Nel tempo, il mio amico Marianantoni che si diletta di statistiche, ha trovato alcuni serial winners capaci di incredibili catene di vittorie consecutive, quali Guillermo Vilas con 45 tornei rossi successivi, Muster con 40, Borg con 30 e, udite, Nadal che ne ha già 29, e si appresta quindi a superare quel mostro dello svedese. Da notare, senza che io abbia lo spazio per un approfondimento tecnico, che quelli che saranno presto i tre leaders della classifica serial winners sono tutti mancini. Chissà perché. Ma non si è limitato, il mio consulente, alle vittorie nei tornei, bensì alla serie di partite vinte che vede Nadal in testa, con 81 match filati, seguito da Vilas con 53. Ma qui non ci sta il mio amico Guillermo, ancor furioso per essersi ritirato nel torneo di Aix en Provence 1977 contro quel birbo di Nastase che impugnava la subdola racchetta-spaghetti, dalle corde aggrovigliate, poi divenuta illegale grazie agli studi del torinese Altissimo.
Da queste note non approfondite si desume che, sulla terra, il tennis abbia connotazioni diverse che sulle altre superfici, per il maggior attrito della palla che, se vedete un´immagine di un macrofilm, si scava addirittura una buchetta nel morbido terreno.
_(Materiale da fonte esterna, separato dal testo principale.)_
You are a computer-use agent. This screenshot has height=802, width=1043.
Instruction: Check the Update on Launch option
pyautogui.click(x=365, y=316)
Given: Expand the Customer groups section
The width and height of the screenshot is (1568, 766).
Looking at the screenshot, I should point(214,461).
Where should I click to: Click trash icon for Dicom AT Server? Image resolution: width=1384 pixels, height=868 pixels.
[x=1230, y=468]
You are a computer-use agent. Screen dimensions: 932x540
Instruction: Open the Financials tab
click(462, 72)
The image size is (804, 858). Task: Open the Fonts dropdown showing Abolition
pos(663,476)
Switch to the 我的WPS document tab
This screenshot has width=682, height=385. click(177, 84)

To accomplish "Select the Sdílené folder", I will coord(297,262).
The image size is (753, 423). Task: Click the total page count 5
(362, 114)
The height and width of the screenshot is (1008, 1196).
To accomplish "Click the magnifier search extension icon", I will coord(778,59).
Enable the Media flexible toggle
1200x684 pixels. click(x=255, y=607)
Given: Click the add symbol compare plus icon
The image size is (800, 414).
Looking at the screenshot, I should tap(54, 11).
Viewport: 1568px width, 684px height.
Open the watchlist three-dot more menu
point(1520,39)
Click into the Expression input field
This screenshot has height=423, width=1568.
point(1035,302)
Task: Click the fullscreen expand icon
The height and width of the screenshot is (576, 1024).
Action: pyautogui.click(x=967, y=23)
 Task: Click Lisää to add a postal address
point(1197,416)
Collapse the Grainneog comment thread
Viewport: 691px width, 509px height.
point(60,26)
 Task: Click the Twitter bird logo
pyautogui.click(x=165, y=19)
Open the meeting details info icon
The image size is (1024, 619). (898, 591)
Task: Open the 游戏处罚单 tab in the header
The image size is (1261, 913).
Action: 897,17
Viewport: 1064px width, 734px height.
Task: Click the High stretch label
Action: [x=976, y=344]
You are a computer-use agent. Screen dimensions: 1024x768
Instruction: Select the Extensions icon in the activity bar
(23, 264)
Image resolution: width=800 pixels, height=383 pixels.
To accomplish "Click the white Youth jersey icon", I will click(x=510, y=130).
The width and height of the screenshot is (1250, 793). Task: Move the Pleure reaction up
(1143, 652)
Si spiegano così i fallimenti di tanti grandi, di un Sampras , un Connors e un Becker che mai raggiunsero la finale a Parigi, e di un McEnroe che, dopo essersi fatto riacciuffare e battere da Ivan Lendl esclamò disgustato «the clay is a shit», la terra è una cacca .
Almeno per lui. Mentre, al contrario, Nadal mi ha appena garantito, tramite il suo agente Di Palermo, che «la tierra es mi habitat» , mentre il nostro Nicola Pietrangeli la definisce, più che una mamma «la vecchia zia che ha assistito al mio parto». Ricordo, al lettore inesperto, che Nicola fu capace di vincerne due di Roland Garros, più due Internazionali d´Italia. In testa a Parigi troviamo Borg (poker ‘78-‘81 più due che fan sei ) Nadal (poker 2005-‘08 più uno, per ora = a 5) e, dal 1926 al ‘32 altri quattro successi di Henri Cochet, a torneo appena iniziato nel ‘25.
Ha un solo difetto, il circuito rosso. Dura soltanto due mesi, mentre, con ben nove degli attuali primi del mondo – il decimo è inglese – gli europei avrebbero diritto a ben più tornei. Che non massacrano quanto i campi duri, e, credo, offrono un migliore spettacolo. A presto, amici.